Maryland real estate broker Lynn Semenuk is creating a project in the Landmark Education SELP program to modify the house of a disabled veteran so that they can move freely about their home. Titled Adapt Adobes for Wounded Warriors, the project came about out of Semenuk’s desire to see wounded veterans taken care of after their return the United States.
Through her many connections in the real estate business, Semenuk’s efforts have resulted in a number of local businesses who have pledged materials or services to make renovations, which could include widening doorways and lowering countertops and light swtiches for easy wheelchair access. Semenuk says that people have been eager and willing to step in and make a difference.
The project is now in the stage of selecting a candidate for assistance from Queen Anne, Talbot or Caroline county. To suggest a candidate or get involved, contact Semenuk at 410-827-5652. To read more details about Adapt Adobes, read the full story at the Shore Update website.
The project created by Ross Topliff in Landmark’s SELP was recently spotlighted the Sentinel newspaper of Newburgh, New York. The project is to create urban gardens to feed families in need. Here is the article.
Urban Gardens Arrive in the City of Newburgh
by Courtney Bonfante
The city of Newburgh may not be known as a hotspot of horticulture, but one man is campaigning to add some green to the city’s landscape. Ross Topliff, a town of Newburgh resident, is currently enrolled in the Landmark Education Curriculum. A component to one of the courses is to reach out to people. Topliff drew upon his long-standing interest in gardening and Urban Bounty was born.
Urban Bounty is seeking to create two garden plots within the city so ten area families may grow their own produce. Topliff envisions the partipants as neighborhood residents who could walk to the garden sites, reap the benefits of fresh air and exercise, and lower their food bills by tending their plots.
The concepts and planning of Urban Bounty has been in the works since January. In addition to Topliff, Urban Bounty has the support of City Engineer Craig Marti, Debbie Lester of the Cornell Cooperative Extension of Middletown, Claude Hortsman of the Masonic Lodge and Jennifer Rawlinson of the YMCA of Greater Newburgh.
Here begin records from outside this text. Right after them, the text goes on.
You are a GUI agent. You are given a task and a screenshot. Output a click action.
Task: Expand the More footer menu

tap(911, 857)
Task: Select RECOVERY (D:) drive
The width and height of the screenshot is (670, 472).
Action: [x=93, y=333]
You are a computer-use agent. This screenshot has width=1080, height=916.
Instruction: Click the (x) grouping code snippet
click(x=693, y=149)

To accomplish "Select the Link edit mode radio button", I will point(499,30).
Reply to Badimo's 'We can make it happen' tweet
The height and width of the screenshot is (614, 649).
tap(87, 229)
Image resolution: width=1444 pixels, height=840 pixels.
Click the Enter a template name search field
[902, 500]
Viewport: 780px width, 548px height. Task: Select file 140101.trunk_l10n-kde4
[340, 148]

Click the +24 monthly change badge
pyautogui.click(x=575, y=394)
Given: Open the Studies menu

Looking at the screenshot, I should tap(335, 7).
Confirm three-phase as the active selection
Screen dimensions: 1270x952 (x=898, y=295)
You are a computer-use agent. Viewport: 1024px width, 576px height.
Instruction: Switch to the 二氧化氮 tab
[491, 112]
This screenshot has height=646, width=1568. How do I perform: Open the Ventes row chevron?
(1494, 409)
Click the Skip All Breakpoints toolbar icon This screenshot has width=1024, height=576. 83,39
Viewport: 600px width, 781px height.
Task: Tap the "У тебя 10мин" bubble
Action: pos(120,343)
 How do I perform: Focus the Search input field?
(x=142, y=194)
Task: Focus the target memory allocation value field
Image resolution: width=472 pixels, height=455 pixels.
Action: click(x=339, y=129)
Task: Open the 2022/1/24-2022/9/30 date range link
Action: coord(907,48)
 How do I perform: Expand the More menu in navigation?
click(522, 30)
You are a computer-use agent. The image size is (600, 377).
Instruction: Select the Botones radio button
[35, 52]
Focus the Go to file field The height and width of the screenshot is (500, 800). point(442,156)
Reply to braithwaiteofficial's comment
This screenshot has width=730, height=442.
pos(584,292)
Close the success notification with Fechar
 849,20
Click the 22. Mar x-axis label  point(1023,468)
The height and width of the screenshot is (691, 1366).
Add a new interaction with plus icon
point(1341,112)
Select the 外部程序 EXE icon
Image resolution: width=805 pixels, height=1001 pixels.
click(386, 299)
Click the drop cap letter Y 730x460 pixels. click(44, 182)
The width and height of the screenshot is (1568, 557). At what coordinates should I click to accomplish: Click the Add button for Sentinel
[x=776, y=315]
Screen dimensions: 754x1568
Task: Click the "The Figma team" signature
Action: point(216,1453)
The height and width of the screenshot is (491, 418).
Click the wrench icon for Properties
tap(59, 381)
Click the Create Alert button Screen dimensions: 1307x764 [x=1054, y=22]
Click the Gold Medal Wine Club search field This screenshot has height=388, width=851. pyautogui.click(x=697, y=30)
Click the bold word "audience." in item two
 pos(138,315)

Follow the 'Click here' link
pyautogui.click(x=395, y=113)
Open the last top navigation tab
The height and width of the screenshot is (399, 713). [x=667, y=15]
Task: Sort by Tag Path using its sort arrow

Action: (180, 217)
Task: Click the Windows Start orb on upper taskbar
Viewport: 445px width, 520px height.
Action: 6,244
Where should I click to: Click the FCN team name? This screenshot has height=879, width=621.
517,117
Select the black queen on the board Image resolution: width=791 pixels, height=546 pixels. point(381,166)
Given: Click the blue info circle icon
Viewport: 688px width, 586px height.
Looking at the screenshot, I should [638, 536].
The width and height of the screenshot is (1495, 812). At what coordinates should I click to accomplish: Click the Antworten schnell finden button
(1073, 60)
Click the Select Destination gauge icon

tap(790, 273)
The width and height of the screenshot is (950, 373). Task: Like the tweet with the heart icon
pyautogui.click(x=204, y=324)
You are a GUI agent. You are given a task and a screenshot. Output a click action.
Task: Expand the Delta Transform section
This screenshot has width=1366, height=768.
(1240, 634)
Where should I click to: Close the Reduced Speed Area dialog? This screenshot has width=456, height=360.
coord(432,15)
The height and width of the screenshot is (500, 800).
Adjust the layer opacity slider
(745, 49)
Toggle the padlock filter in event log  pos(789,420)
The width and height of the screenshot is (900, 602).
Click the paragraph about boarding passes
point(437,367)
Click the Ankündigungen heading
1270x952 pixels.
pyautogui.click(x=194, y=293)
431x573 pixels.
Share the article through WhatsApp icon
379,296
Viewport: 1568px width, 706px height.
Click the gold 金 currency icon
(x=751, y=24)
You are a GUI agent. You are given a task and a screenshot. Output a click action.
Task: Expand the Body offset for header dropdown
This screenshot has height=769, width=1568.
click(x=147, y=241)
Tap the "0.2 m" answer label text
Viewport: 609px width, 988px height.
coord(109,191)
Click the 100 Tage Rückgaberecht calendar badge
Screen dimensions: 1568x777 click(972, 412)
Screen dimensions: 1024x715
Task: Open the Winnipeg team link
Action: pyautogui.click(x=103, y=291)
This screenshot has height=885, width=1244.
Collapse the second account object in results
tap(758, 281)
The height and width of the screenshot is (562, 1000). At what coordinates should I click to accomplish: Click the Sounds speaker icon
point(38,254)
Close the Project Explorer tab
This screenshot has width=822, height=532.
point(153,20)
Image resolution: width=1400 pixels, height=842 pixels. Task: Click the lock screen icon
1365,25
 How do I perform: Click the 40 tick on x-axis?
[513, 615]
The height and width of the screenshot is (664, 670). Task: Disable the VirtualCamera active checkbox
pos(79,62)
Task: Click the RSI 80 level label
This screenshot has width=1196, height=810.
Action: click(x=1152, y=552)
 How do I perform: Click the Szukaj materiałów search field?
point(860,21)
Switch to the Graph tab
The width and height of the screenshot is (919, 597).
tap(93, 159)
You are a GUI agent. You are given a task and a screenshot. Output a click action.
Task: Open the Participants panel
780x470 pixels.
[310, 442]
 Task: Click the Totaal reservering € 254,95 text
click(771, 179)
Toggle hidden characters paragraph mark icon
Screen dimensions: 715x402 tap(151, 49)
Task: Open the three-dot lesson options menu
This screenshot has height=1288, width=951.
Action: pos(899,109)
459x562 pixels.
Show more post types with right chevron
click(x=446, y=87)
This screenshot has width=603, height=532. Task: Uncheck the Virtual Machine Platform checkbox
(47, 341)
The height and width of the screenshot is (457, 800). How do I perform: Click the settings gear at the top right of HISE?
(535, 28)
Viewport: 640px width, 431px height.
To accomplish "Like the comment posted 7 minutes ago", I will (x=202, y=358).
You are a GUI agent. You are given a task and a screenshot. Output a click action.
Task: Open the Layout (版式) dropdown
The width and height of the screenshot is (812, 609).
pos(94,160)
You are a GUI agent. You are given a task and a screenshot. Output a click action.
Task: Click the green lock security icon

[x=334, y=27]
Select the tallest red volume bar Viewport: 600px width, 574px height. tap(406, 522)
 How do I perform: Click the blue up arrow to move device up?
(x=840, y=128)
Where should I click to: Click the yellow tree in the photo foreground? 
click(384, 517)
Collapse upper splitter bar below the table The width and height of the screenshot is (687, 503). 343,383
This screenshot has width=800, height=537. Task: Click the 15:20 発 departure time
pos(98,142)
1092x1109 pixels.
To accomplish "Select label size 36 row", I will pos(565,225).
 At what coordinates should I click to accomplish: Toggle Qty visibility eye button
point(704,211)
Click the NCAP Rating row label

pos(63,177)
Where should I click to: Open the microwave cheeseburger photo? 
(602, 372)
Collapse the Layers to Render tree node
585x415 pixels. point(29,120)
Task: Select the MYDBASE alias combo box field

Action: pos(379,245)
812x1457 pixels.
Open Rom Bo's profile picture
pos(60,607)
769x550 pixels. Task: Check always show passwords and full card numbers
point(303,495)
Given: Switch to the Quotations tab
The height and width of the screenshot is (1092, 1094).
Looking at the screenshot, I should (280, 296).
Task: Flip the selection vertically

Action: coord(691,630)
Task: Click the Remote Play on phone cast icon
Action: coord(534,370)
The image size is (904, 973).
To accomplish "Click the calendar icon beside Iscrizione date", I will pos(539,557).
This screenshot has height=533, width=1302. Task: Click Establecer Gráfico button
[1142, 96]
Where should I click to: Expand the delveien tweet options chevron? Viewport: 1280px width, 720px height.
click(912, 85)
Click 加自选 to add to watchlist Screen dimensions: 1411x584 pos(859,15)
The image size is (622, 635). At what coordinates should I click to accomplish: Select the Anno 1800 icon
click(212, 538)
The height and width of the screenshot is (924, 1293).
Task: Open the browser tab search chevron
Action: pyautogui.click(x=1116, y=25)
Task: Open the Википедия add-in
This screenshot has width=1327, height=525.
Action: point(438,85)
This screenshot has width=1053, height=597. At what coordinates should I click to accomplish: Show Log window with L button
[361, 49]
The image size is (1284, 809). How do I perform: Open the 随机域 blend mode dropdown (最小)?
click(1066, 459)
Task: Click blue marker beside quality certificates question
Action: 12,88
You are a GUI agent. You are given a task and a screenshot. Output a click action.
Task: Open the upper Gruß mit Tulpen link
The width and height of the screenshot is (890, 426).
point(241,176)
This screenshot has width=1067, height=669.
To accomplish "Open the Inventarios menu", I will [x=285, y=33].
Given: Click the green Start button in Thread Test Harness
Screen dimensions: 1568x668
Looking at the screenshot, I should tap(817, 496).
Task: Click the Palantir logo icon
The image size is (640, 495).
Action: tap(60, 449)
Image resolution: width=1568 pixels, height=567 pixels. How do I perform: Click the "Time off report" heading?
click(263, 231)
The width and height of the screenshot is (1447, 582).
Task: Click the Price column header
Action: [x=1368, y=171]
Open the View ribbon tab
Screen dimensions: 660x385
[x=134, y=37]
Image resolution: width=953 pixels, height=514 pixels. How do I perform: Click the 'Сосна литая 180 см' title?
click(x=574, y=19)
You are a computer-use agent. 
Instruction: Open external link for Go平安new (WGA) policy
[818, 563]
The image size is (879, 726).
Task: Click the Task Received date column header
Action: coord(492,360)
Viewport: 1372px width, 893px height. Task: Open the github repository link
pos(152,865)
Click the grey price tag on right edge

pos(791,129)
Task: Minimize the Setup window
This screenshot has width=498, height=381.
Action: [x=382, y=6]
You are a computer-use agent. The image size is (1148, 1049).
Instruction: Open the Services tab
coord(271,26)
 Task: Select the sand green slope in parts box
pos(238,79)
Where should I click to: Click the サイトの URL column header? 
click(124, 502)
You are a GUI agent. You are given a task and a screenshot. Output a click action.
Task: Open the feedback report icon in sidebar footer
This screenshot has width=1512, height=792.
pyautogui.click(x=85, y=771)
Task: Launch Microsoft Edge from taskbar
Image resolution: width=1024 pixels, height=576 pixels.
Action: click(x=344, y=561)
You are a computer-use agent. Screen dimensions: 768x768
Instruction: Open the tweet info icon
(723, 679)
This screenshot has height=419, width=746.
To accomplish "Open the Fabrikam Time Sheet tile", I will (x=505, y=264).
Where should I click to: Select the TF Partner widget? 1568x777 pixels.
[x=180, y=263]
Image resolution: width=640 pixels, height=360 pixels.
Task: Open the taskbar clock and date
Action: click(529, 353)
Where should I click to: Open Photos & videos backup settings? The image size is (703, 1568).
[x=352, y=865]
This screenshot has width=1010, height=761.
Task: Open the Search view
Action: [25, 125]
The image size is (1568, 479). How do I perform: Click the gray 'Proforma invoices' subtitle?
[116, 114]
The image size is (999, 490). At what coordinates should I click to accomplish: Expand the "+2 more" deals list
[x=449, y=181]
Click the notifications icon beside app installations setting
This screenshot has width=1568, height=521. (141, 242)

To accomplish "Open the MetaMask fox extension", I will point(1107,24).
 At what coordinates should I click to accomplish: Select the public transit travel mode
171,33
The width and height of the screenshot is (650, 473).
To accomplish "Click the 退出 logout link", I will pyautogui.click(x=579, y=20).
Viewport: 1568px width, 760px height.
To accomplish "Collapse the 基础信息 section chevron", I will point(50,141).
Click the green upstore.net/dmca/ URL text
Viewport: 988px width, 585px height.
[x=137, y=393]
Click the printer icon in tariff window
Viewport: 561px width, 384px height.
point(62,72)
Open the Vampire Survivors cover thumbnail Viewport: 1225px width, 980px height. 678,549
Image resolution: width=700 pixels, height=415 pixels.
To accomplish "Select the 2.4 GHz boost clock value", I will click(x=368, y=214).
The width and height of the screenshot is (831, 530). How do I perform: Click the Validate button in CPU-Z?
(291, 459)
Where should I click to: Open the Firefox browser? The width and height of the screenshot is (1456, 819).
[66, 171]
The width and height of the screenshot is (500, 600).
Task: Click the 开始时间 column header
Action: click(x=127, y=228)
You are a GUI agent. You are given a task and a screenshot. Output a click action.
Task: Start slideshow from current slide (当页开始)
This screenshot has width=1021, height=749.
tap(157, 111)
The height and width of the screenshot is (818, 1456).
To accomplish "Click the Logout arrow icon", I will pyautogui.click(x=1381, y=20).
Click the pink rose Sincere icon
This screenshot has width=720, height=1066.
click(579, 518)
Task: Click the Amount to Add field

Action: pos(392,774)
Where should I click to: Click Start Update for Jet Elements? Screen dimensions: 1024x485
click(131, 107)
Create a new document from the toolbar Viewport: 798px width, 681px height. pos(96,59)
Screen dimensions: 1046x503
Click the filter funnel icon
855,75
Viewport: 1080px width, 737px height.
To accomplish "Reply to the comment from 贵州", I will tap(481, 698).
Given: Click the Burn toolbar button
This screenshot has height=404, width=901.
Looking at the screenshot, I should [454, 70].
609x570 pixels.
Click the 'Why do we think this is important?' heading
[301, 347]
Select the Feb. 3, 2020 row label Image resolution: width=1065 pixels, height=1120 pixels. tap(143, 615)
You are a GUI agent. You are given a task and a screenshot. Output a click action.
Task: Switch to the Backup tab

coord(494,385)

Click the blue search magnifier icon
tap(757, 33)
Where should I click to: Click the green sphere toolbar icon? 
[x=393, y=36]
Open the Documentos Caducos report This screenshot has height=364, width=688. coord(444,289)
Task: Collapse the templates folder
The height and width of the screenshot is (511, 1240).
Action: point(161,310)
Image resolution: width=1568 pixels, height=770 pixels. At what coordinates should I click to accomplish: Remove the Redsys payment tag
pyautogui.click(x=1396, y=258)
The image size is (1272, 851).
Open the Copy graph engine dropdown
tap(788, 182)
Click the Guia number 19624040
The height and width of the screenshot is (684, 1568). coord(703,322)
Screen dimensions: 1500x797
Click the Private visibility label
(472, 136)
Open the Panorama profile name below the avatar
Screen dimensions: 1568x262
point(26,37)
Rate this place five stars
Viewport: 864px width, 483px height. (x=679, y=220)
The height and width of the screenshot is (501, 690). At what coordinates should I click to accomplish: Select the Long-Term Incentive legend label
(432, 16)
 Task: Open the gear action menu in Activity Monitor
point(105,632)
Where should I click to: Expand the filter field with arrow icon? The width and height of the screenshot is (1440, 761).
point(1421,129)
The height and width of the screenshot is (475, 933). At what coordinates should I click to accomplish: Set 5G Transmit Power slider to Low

One location is expeced to be in Downing Park and another site on the south side of Broadway is currently being sought.
An organizational meeting is planned for Saturday, April 17 from 3:30 to 5:30 p.m. at the new YMCA, located at 377 Broadway (next to Bank of America) where participants may meet and greet, and take part in an orientation. There are still spots available for those wishing to participate in the program. Anyone wishing to develop their green thumb may contact Urban Bounty’s family coordinator, Jennifer Rawlinson, at 845-562-1088, extension 15.
Olga’s Day Spa, in Highland Park, IL, took on helping those affected by sexual assault and abuse with a free day of spa treatment, held April 29, in time to coincide with Sexual Assault Awareness Month.
Created by Olga Nisenboim as her project in Landmark Education’s Self-Expression and Leadership Program, ‘Olga’s Beautiful Beings’ provided a full day of beauty and wellness to more than a dozen clients from the Zacharias Sexual Abuse Center (a rape crisis and advocacy center).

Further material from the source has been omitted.